1. Ruwijzer, Schrot en Toeslagstoffen (RST)

2. Converter (CON)

3. Panbehandelingsinstallaties (PBI)

4. Pannen, verdeelbakken en kranen (PVK)

5. Continugietmachine (CGM)

6. Afwerken Opslaan en Verzenden (AOV)

RST verzorgt de levering van ruwijzer, schrot en toeslagstoffen aan de sectie CON. In een rijdende

menger komt het ruwijzer per spoor van de hoogoven naar de staalfabriek. De menger wordt bij

aankomst van RST geplaatst op een ruwijzerput en vervolgens wordt er per keer 280 ton vloeibaar

ijzer in een ruwijzerpan getapt. Een laadkraan zet deze pan vervolgens op Ruwijzer, Ontzwavelen en

Afslakken (ROZA).
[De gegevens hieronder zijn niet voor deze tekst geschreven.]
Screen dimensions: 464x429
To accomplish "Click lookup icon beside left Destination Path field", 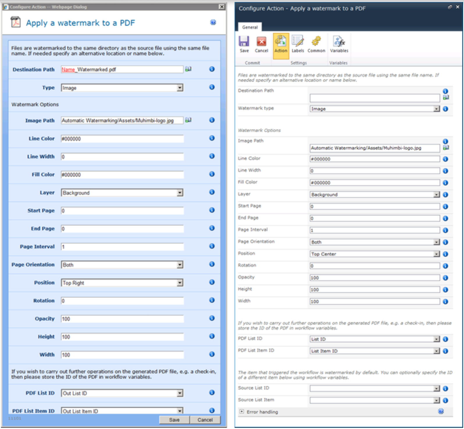I will 188,69.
Bij de ROZA wordt het ruwijzer ontzwaveld en de bovendrijvende slak, een

ongewenst bijproduct van het oppervlakte geschraapt en vervolgens in een slakpan gegoten.

De converter zet ruwijzer en schrot om in hoogwaardig staal. Per lading wordt er 315 ton staal

gemaakt. Allereerst wordt er schrot in de converter gestort. Aansluitend wordt door een andere

laadkraan het ruwijzer in de converter geschonken. Vervolgens wordt er nog kalk toegevoegd.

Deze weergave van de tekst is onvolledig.